Join us if you’re interested in applying business thinking about scale, sustainability, quality, and impact to one of the world’s most pressing problems: serving the people in greatest need.

More about the class: Student Advice

Former students came up with great reasons to take this class:

  • Spring H1-only (half semester, February to mid-March) class taught by MIT Sloan School of Management’s Anjali Sastry, an expert in global health, frontier markets, and System Dynamics who has worked in many of the settings we explore.
  • Not just for people interested in healthcare, but anyone interested in innovation and business models in low-resource settings–and in understanding and analyzing new business models anywhere.
  • The class offers a rare opportunity to integrate and contextualize what you learn in other classes, including action learning projects.
  • A wonderful line-up of guest speakers includes case protagonists, experts, investors, business innovators, and thought leaders.

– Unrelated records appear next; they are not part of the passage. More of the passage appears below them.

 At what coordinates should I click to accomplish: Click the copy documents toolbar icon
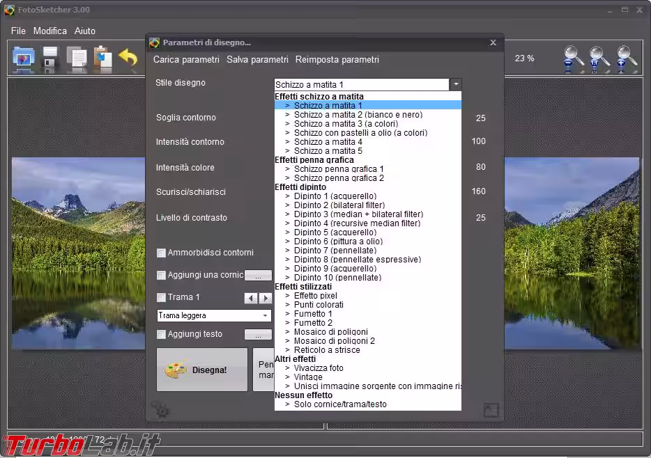click(77, 59)
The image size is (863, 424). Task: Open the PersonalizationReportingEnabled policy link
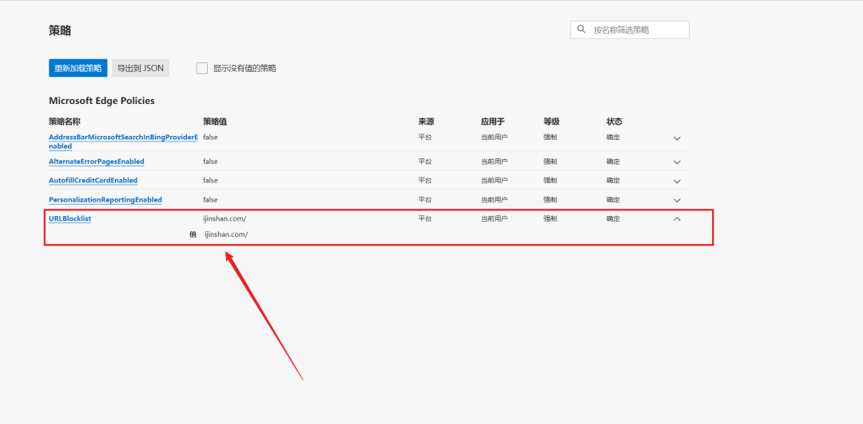105,200
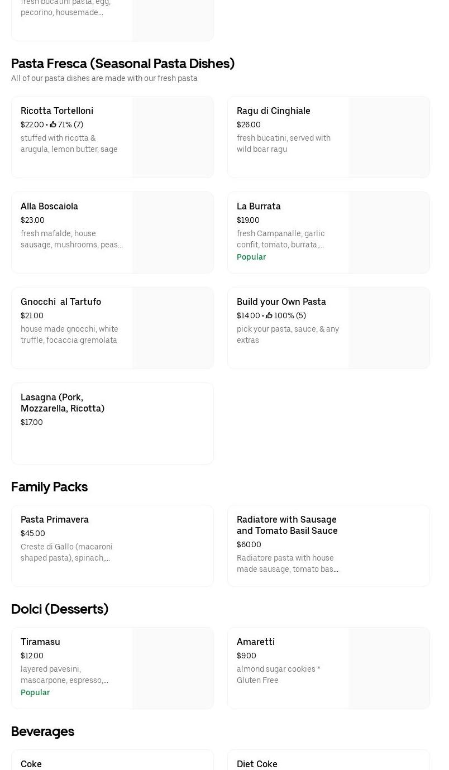Select the Pasta Primavera family pack
449x770 pixels.
coord(55,520)
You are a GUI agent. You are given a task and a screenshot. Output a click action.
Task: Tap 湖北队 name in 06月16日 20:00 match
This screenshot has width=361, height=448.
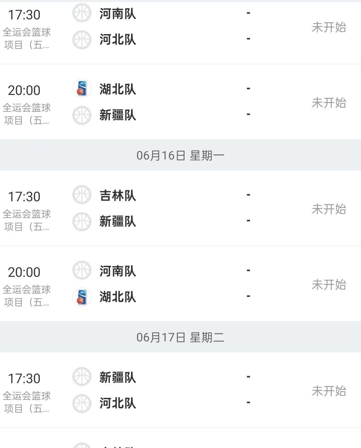point(118,297)
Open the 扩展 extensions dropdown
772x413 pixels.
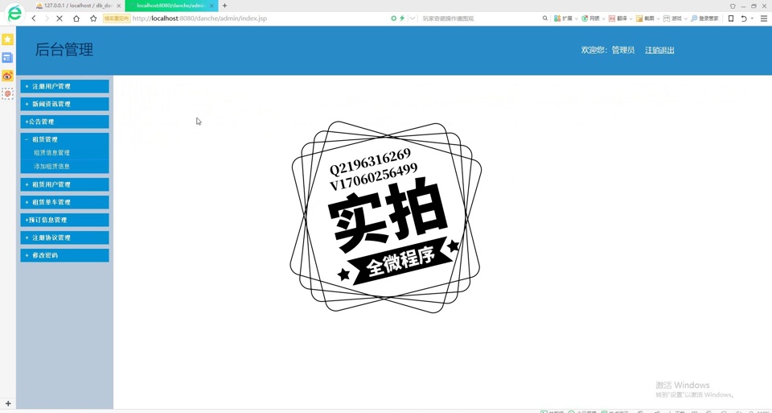tap(566, 19)
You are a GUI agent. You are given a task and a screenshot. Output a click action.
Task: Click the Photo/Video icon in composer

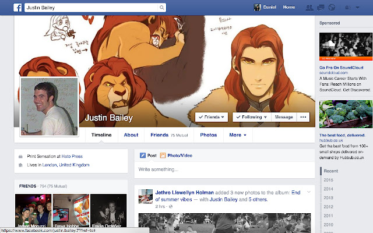click(x=163, y=156)
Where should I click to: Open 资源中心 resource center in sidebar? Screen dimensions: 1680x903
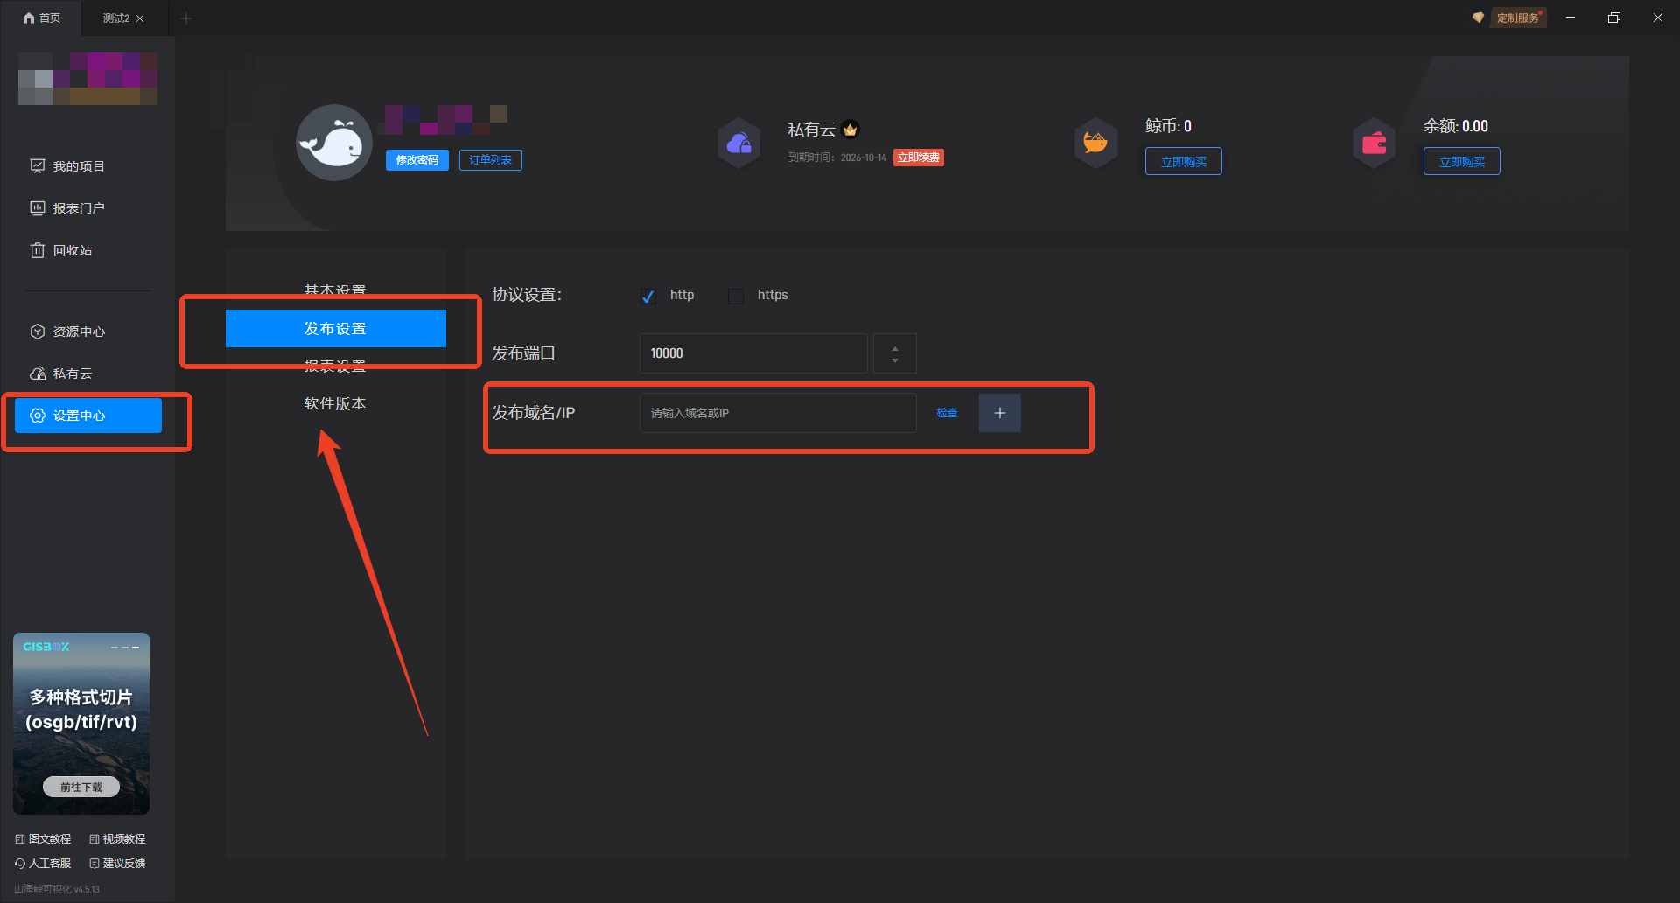(79, 332)
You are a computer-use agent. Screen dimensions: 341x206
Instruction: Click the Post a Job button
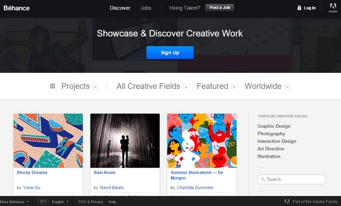220,7
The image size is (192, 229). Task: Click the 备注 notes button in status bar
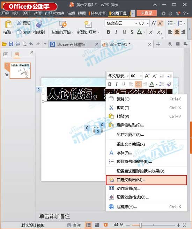click(x=74, y=225)
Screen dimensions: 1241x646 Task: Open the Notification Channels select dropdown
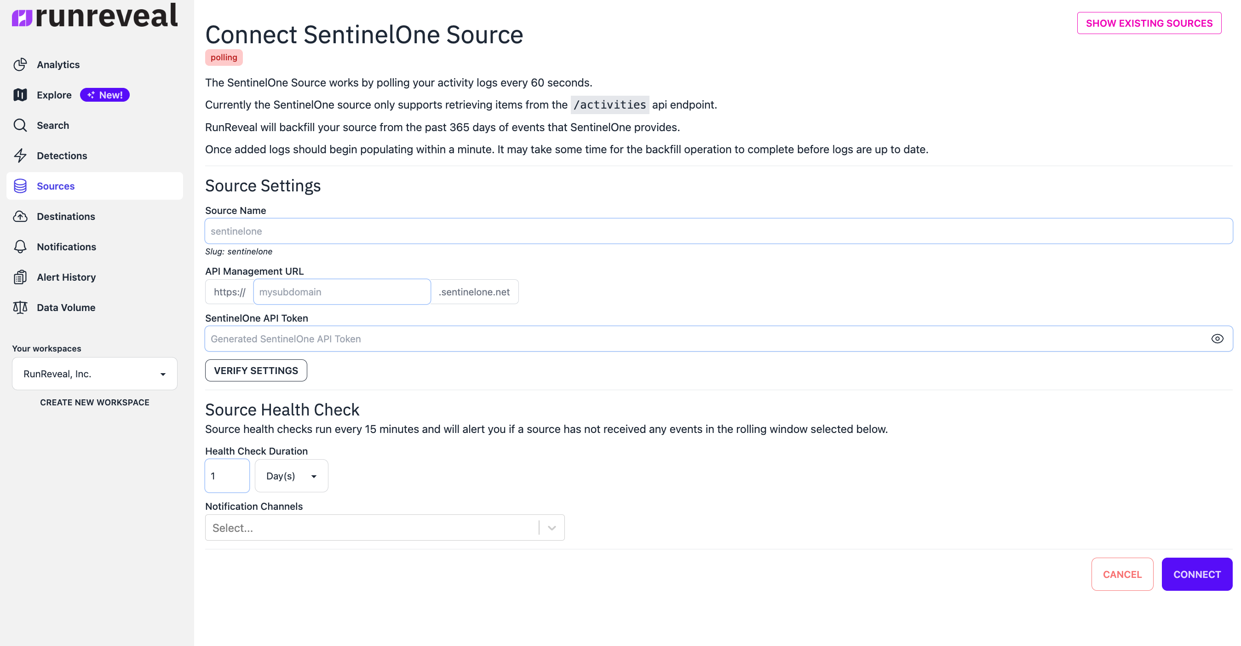[x=384, y=528]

Past guests include tech entrepreneur/philanthropist Desh Deshpande, global industrialist Ratan Tata, corporate and venture capital investors, and top government leaders.
  • Follow your passion by selecting a cutting-edge organization to analyze for the class, then benefit from expert guests’ thoughtful feedback on your assessment.

Check out this newsletter story to learn what some students took away from an earlier version of this class.

More about the class: Official

15.232: Effective Business Models in Frontier Markets | 6 Units | H1: 7 Feb to 16 Mar 2017 | Tu Th 1-2:30 pm | E51-376

This MIT elective class examines how new approaches that link innovations in operations, revenue generation, marketing, finance, and strategy enable improved social outcomes in resource-limited settings across Africa, Latin America, and Asia. Uses perspectives from system dynamics, design thinking, and strategic analysis. Explores success and failure in attempts to innovate and scale in product and service delivery. Analysis of novel business models draws on case studies, videos, industry reports, research, and guest speakers. Students present their assessments of innovative base-of-the-pyramid enterprises that aim to do more with less.

MIT or cross-registered students who have not taken at least three management or business classes must apply to the instructor for permission to enroll before the first day of class.